小池 安倍政権の「アベノミクス」は無責任で危険です。かつて金融政策の失敗でバブルになったことはありましたが、はじめから「投機とバブル」を引き起こそうと突き進む。日本経団連も加盟企業が多国籍企業化しているなかで、国内の雇用や地域経済をどうやって力強いものにしていくかなどということには、まったく無頓着です。米国式の会計基準を持ち込んで、株価、株式の配当にばかり目がいき、企業にとって宝である労働者を次々と切り捨てていく。
非常に無責任で危険な経済運営を安倍政権と財界が一体となってすすめようというのが「アベノミクス」です。これに真っ向から立ち向かうことが大切です。この点でも自共対決が鮮明です。
幅広い立場の人々と対話へ
家計あたためる
―日本共産党の「デフレ不況打開策」のポイントは。
小池 日本経済の6割を占めるのは家計の消費(個人消費)です。ここをあたためて所得と需要を増やして不況から抜け出すというのが基本的な考え方です。
すでに発表している「経済提言」や「賃上げ・雇用アピール」の内容もふまえ、「アベノミクス」への対案としてまとめました。柱は4本です。
第一は、賃上げと安定した雇用の拡大で働く人の所得を増やすことです。わが党の「賃上げ・雇用アピール」にもとづく国会質問を受け、政府も経済界に申し入れましたが、賃金は下がり続けています。私たちは、大企業は内部留保のほんの一部を使うだけで賃上げは可能であり、最低賃金の引き上げを中小企業支援と一体でおこなうことなどを提案しています。
第二に、こういう時に絶対やってはならないことは、消費税の増税です。景気を冷え込ませ、逆に全体の税収も減らしてしまう。きっぱり中止することを求めます。財源は消費税に頼らない別の道でつくる。富裕層に応分の負担を求める、ゆきすぎた大企業減税をやめるということも具体的に提案しています。

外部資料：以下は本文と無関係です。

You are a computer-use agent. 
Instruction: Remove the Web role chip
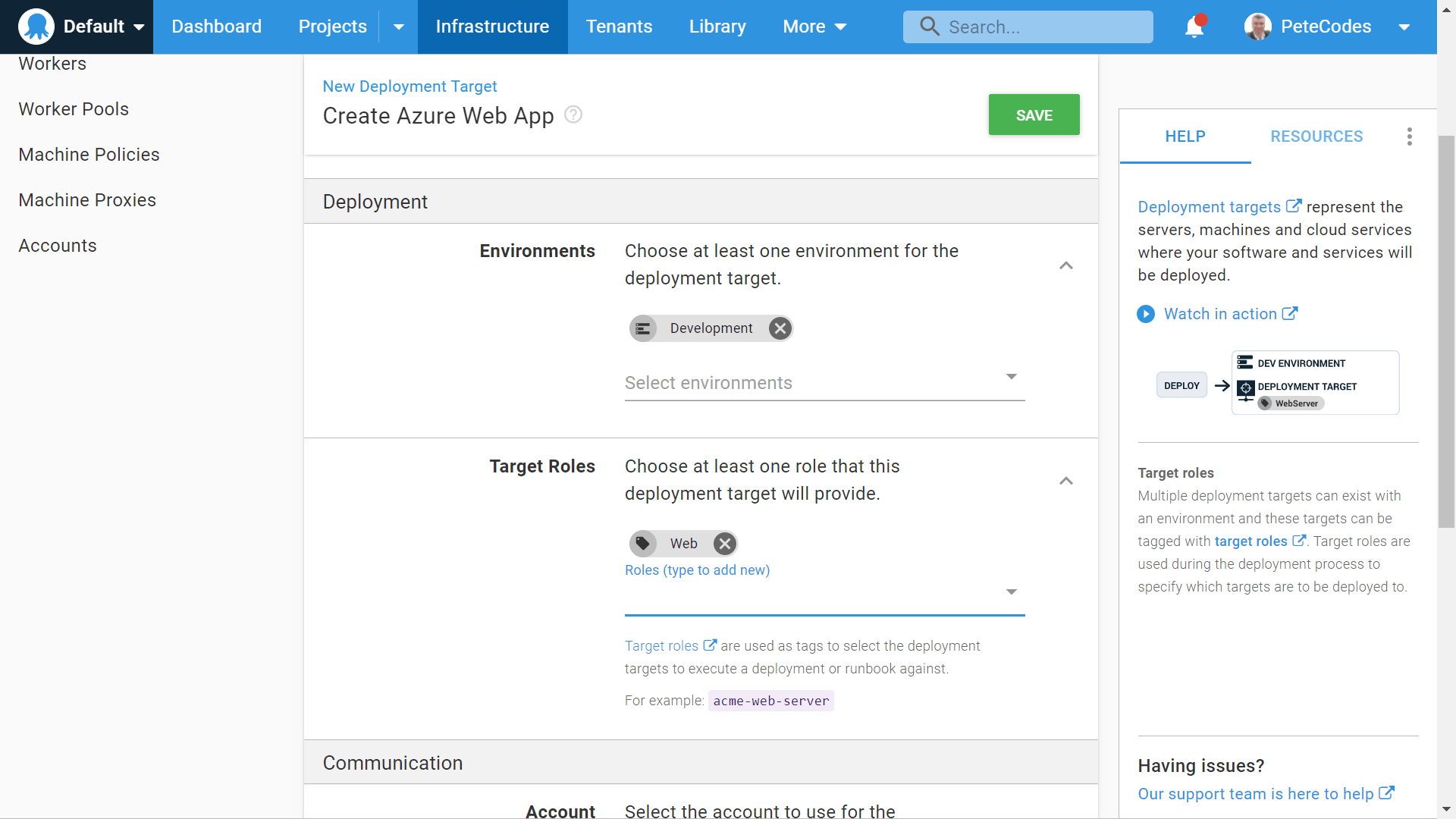coord(725,544)
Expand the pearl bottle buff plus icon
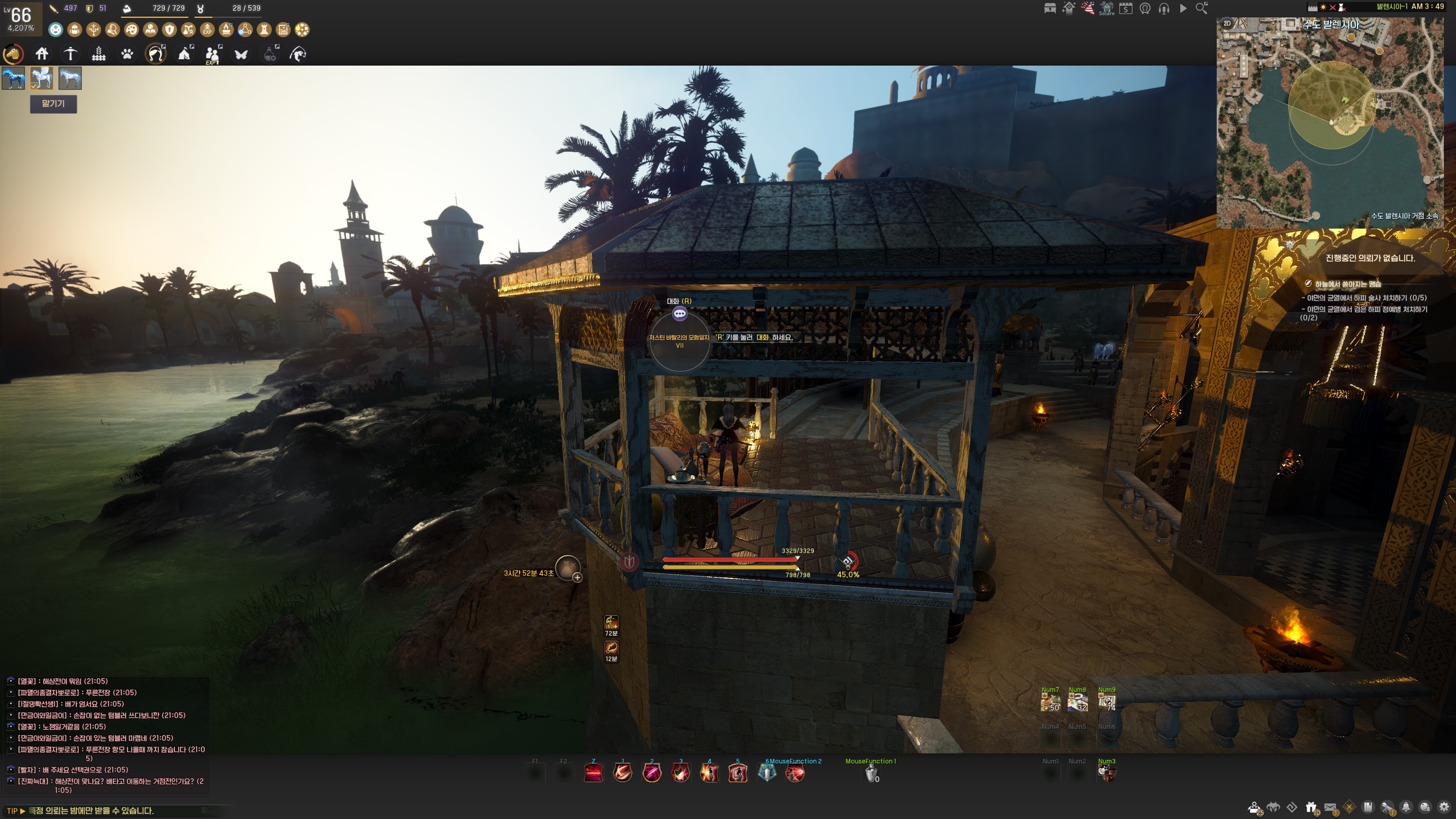This screenshot has height=819, width=1456. pyautogui.click(x=577, y=577)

第三は、社会保障です。現役世代も高齢者も安心できる制度を確立していく。10月から年金の削減をはじめようとしています。生活保護制度の基準引き下げを突破口に社会保障の大改悪が狙われています。これをやめさせ、社会保障の拡充を通じて将来不安をなくし景気を回復させていく。
産業政策に注目
―産業政策も提案されていることが注目されていますね。
小池 ええ、第四の柱として、内需主導の健全な成長をもたらす産業政策を提案しています。

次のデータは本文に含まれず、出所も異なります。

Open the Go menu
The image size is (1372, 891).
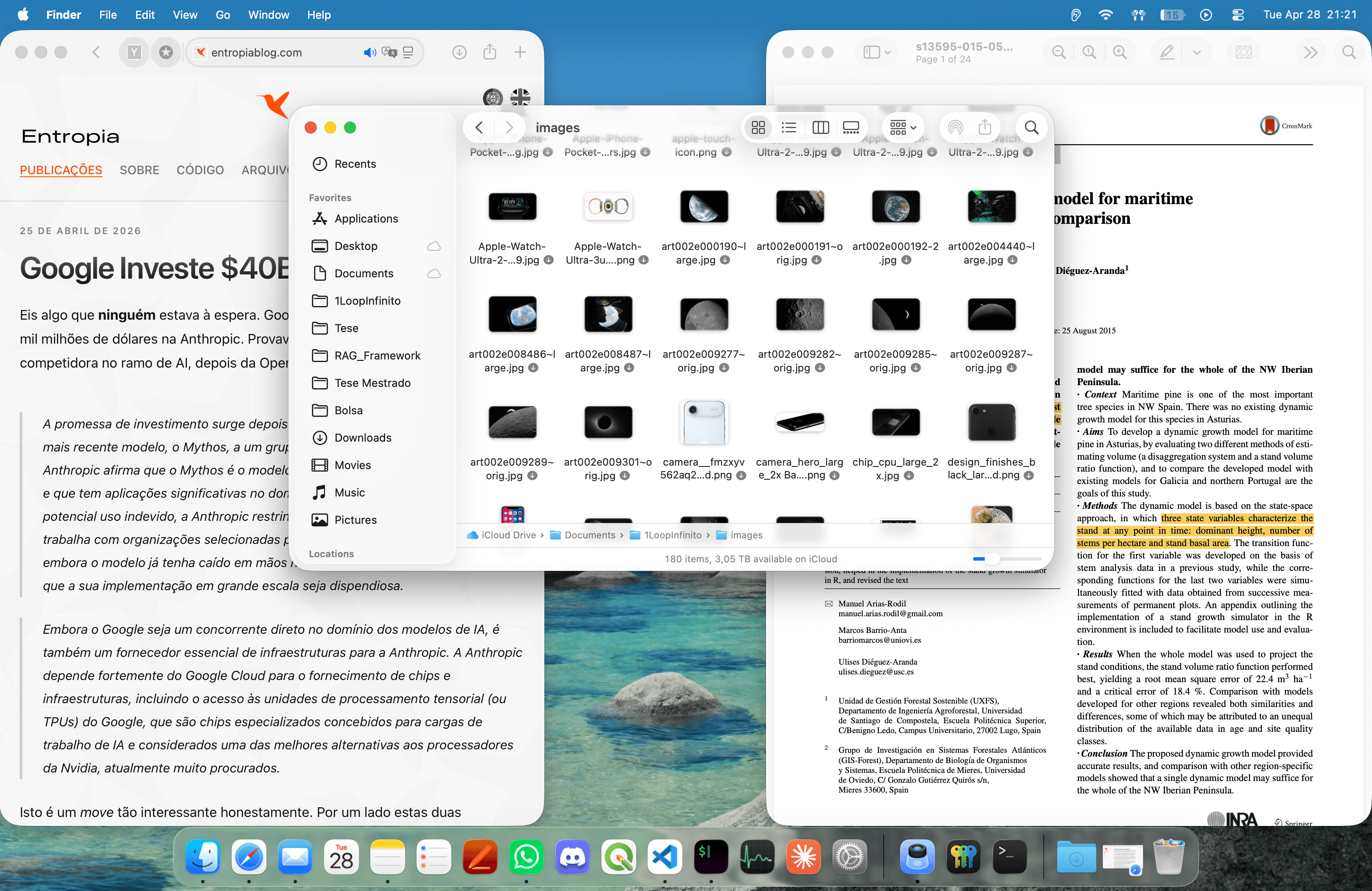(x=223, y=15)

日本の経済をけん引してきたのは、労働者の力です。ところが、いまの大企業は「国際競争力の強化」の名のもとに、人件費をコストとしかとらえずにコスト削減競争に走って、企業にとって宝である労働者を次々に切り捨てる。この結果、個人消費を冷え込ませ、技術力を低下させ、大企業の企業活動にも重大な影響を与えています。1990年代以降、雇用のルールがどんどん弱体化させられてきました。人間らしく働けるルールを確立することが大切です。

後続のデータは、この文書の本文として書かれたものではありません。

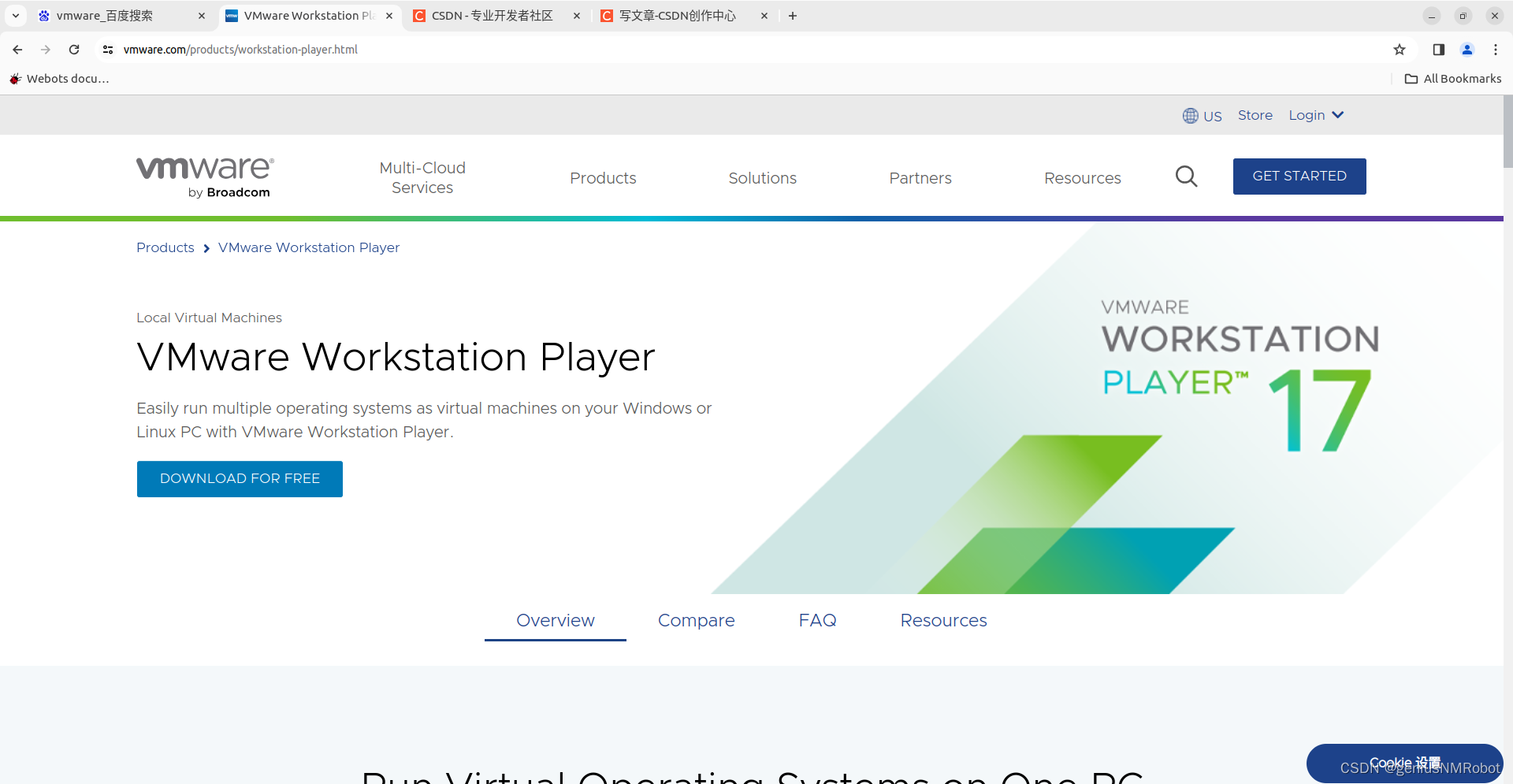Open the Store link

中小企業は、雇用の7割、企業数の99%です。ここが元気にならなければ、日本経済は復活しません。この間の中小企業政策は「選択と集中」の名のもとに、中小企業を切り捨てています。そうではなくて中小企業全体を視野に入れて振興支援策を進めていくことが必要です。
あるいは、▽自然エネルギーの開発と本格的普及、▽基礎研究を重視し科学技術、学問研究の基盤を強化する、▽農林漁業を、日本の基幹産業、地域経済の柱として振興する。本当に地に足のついた政策を強めていくことによって、日本の健全な成長を実現していくというまっとうな道をすすんでいこうじゃないかということを、産業政策ではかなり強調しています。
関連していうと、食と農を破壊して医療や保険や食品安全など国民生活のあらゆる分野に深刻な打撃をもたらす環太平洋連携協定(TPP)交渉への参加は、まったく逆行するものです。交渉参加を撤回することを求めています。
日本の経済の行く末をまじめに考えている人たちと一番響き合う提言ではないかと考えています。経営に携わる方々も含めて幅広い立場の人たちと、おおいに話をしていきたいと思います。